The following letter was written be First Lieutenant Jay W. Beck of the 1st South Dakota Volunteer Infantry during the trip across the Pacific Ocean on the steamer RIO DE JANEIRO. It is taken from a newspaper clipping (with the name of the newspaper not listed) found in the personal papers of Corporal William Schmoker of the 1st South Dakota Volunteer Infantry Co. L. First Lieutenant Beck also served as adjutant. He was 23 years old, joining the regiment on April 26, 1898, and was discharged on October 5, 1899. Mustered in as a private in Company L, Beck worked his way up through the ranks, being appointed lance corporal, and then regimental sergeant major, before becoming a lieutenant.
J. P. Pruett, mentioned in the newpaper article, was the half-brother
to William Schmoker.
"First South Dakota Infantry, U. S. V. , Heard From.
By the courtesy of J. P. Pruett we are enabled to give our readers the following extracts from a letter just received from J. W. Beck, who left this city upon the first call for volunteers and joined Co. L, First S. D. Infantry. This letter is especially interesting because it is the first news from the boys since they left Honolulu.
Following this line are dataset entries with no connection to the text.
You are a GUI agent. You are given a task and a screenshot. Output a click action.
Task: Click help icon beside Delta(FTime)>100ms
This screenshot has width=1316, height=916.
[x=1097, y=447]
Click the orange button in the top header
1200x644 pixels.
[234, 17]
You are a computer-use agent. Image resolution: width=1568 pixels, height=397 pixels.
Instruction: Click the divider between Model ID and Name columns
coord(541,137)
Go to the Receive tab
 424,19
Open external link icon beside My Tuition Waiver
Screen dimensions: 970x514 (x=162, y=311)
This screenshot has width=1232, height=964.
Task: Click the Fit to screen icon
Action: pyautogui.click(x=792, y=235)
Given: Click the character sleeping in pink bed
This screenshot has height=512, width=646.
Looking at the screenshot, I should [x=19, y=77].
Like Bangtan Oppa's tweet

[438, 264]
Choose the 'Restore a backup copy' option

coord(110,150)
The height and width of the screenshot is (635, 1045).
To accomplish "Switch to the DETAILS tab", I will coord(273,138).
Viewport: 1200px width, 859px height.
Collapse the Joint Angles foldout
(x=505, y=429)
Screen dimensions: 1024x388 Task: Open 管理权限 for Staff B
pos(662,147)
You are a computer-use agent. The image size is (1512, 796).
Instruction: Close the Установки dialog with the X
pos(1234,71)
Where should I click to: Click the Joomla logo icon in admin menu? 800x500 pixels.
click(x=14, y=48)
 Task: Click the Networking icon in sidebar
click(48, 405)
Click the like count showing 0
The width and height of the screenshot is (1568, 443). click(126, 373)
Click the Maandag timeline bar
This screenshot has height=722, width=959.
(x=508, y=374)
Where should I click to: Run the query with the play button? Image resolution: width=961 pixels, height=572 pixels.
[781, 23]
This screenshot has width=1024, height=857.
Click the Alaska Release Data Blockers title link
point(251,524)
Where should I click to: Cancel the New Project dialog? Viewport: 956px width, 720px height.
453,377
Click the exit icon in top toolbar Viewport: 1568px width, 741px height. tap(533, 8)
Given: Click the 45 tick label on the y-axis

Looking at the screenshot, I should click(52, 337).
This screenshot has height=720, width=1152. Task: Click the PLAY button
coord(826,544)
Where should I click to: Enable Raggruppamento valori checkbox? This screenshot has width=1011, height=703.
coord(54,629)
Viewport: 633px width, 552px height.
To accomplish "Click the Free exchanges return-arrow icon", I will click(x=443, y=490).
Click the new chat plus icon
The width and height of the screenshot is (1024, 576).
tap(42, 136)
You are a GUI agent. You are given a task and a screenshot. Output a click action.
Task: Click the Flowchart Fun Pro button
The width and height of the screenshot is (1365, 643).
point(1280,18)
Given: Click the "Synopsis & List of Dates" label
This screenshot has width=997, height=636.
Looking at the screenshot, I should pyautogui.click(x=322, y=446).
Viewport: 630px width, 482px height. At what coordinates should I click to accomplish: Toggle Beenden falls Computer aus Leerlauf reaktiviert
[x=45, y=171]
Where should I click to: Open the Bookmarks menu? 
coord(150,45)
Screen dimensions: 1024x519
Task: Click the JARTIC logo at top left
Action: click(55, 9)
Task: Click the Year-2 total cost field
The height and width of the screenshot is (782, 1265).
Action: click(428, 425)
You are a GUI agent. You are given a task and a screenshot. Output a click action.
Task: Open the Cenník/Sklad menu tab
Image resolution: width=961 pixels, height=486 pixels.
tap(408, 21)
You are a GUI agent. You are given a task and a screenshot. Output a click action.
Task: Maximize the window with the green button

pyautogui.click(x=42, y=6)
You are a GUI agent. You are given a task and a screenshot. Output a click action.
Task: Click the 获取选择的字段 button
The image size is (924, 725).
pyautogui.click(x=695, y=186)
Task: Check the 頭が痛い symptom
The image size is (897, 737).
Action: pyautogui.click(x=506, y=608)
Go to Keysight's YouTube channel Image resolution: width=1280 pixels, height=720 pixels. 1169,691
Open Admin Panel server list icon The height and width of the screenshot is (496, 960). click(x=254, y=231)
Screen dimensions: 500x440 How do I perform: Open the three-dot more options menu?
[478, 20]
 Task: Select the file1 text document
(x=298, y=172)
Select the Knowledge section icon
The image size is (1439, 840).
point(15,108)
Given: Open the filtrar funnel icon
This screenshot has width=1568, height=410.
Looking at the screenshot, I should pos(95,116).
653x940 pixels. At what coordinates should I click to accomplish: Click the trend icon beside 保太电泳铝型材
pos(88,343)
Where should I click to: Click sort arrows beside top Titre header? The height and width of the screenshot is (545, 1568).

AT SEA, ON BOARD CITY OF RIO DE JANEIRO, Aug. 17.
Our long ocean voyage is nearly over and in five or six days we will be in Manila. For twenty-one days we have been "at home" upon the water. Leaving the sandy desert of Camp Merritt on Friday morning, July 22, we saw no land for eight days and when, on Sunday morning, July 31, we sighted the Hawaiian Islands it brought forth ringing cheers from the 900 boys aboard. Nearly all the boys had a touch of sea sickness, but by the time we reached the islands the majority were in excellent health.
Of the little band that gathered at Spearfish - and to which you bade a hearty farewell and Godspeed as they began their journey- one has been taken from us. Newel Jenks, a Spearfish boy, died at sea and his burial was one of the saddest and most heartrending scenes I have ever been called upon to witness. It is a scene which my pen is unable to describe, and yet one which time can never erase from memory. Our comrade sleeps beneath the deep, blue sea - another life sacrificed for our righteous cause of freedom and humanity.
You may think it strange, but I am doing three times the work now that I did at Camp Merritt. I was appointed acting sergeant major for this trip-the sergeant major of the regiment being behind with the first battalion on the ST. PAUL.
Leaving Honolulu Aug. 3 we have been steadily journeying westward ever since and at noon today we were 5,410 miles out from San Francisco and about 1,800 miles from our destination.
What the war situation is at present I cannot say, as we have been dead to the world since leaving San Francisco. If Manila has been taken our work will be comparatively easy, but if not then the First South Dakotas will lend a willing hand in helping Dewey to take the conceit out of the haughty Spaniards.
Our voyage has been a very pleasant one and the boys are all in excellent health. I am feeling better now than ever I have-am even getting fat.
As ever your friend,
J. W. Beck
Co. L, 1st S.D. Inf., U. S. "
Robinson, Doane, History of South Dakota, Vol. I (1904), Chapter LXXVI, Spanish-American War Roster - 1st Infantry Rgt., SD Volunteers, pages 426-454.